GROSSETO – Pubblichiamo la lettera dell’avvocato della persona che è stata per il momento, nei due gradi di giudizio affrontati, condannata per del delitto p. e p. dagli artt. 81 cpv. 582, 585 in relazione allart. 577 co. 2 e 01 n. 1 quinquies c.p.. Sulla sentenza della corte d’appello di Firenze è stato presentato ricorso in Cassazione.
“In data 25.10.2023, veniva pubblicato un articolo sul Quotidiano della Maremma Il giunco.net dal titolo “Picchia la sorella e la nipotina di 17 mesi. Ora ho paura ad uscire di casa”, nel quale la presunta vittima raccontava di essere stata oggetto di una “violenza cieca”, “urla, grida, insulti”, da parte del fratello, il quale le avrebbe dato una testata al volto, accanendosi anche contro la nipotina di 17 mesi.
Il “tono” complessivo dello scritto suggeriva al lettore l’idea di una situazione ben oltre l’episodio raccontato, coinvolgendo anche i componenti del nucleo familiare, accusati di averla allontanata per “avere infangato il nome della famiglia” e di avere “tutelato il fratello” nella vicenda, invece che le presunte parti offese.
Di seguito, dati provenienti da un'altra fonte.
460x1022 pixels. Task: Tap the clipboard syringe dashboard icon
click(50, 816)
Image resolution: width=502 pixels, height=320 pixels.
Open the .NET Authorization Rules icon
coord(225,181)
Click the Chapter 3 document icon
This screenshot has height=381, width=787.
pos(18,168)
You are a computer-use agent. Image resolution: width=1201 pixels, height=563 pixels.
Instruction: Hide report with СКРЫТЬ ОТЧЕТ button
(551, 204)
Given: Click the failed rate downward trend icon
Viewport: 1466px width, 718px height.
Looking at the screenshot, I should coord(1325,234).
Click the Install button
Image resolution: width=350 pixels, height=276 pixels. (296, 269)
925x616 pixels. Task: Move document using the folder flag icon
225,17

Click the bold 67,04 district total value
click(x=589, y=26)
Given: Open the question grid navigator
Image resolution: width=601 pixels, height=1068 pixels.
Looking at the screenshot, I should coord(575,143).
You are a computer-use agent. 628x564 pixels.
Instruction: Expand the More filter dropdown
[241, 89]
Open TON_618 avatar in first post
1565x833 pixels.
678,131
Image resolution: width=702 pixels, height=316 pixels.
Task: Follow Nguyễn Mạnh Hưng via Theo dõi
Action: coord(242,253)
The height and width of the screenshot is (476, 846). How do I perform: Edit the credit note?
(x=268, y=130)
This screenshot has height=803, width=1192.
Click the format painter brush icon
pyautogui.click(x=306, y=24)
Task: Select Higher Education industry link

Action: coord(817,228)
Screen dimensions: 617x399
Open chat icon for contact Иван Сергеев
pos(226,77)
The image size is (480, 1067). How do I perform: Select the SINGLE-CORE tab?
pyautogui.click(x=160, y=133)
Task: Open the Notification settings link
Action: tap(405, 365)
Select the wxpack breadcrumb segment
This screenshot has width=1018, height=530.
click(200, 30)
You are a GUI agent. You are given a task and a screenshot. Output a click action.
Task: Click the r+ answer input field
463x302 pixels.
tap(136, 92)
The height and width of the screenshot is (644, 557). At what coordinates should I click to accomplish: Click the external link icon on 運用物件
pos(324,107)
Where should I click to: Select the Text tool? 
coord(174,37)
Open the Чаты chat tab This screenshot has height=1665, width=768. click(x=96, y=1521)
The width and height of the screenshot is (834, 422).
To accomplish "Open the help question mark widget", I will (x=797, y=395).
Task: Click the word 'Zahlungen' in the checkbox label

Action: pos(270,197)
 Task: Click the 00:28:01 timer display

Il testo evidenziava, inoltre, le preoccupazioni della presunta vittima, la quale riferiva di vivere nella paura di essere nuovamente aggredita, raccontando, altresì, di essere costretta ad impedire ai figli di uscire nel timore che il fratello gli faccia del male. Ebbene, in realtà, la presunta vittima proponeva una interpretazione soggettiva e parziale di un fatto ancora in fase di accertamento, essendo attualmente pendente il processo penale, giungendo a commentare in termini gravemente diffamatori il soggetto coinvolto nella vicenda.
La presunzione di innocenza è un principio del diritto penale, secondo il quale un imputato è considerato non colpevole sino a condanna definitiva. In altre parole, l’imputato è innocente sino ad una sentenza di condanna che sia passata in giudicato.
Non si comprende, pertanto, come possa affermarsi la colpevolezza di una persona, pacificamente presunta innocente, nell’articolo pubblicato.
La presunta vittima era certamente ben consapevole della potenzialità lesiva dello scritto per la reputazione del fratello e dei familiari.
Naturalmente, la rete non è il luogo dove disquisire su responsabilità penali, ancora in fase di accertamento.
Occorre, però – a fronte dei numerosi commenti pubblicati, dove gli autori dei post ritenevano congrua nel caso in oggetto una condanna a decenni di carcere, oltre ad auspicare ogni accidente al presunto colpevole – precisare come la sentenza di cui si discute, si ribadisce, ancora non definitiva, sia stata basata unicamente sul racconto della presunta vittima; le asserite lesioni riportate dalla presunta vittima sono un “arrossamento dello zigomo destro”, compatibile con un episodio di pianto; non solo: la mamma, unica testimone del fatto, accusata dalla
presunta vittima di avere voluto tutelare il fratello durante il processo, ritiene doveroso precisare di non avere potuto confermare la versione data dalla figlia, ribadendo che il figlio non ha neppure toccato né la sorella, né la nipotina, certamente non per i motivi supposti dalla presunta vittima, ma in virtù dell’obbligo di dire la verità di quanto accaduto davanti al Giudice.
L’inciso che ha amareggiato maggiormente è il riferimento alle condizioni di salute del fratello [“per pagare sta prendendo tempo adducendo che sta male”], argomento non necessario e trattato dalla presunta vittima con superficialità.
Ciò posto, le parti coinvolte rappresentano di non essere disposte a continuare a subire una gogna mediatica, sostenuta anche da parte di sconosciuti, che nulla conoscono della reale vicenda, riservandosi di adire le competenti sedi civili e penali per difendere i propri diritti”.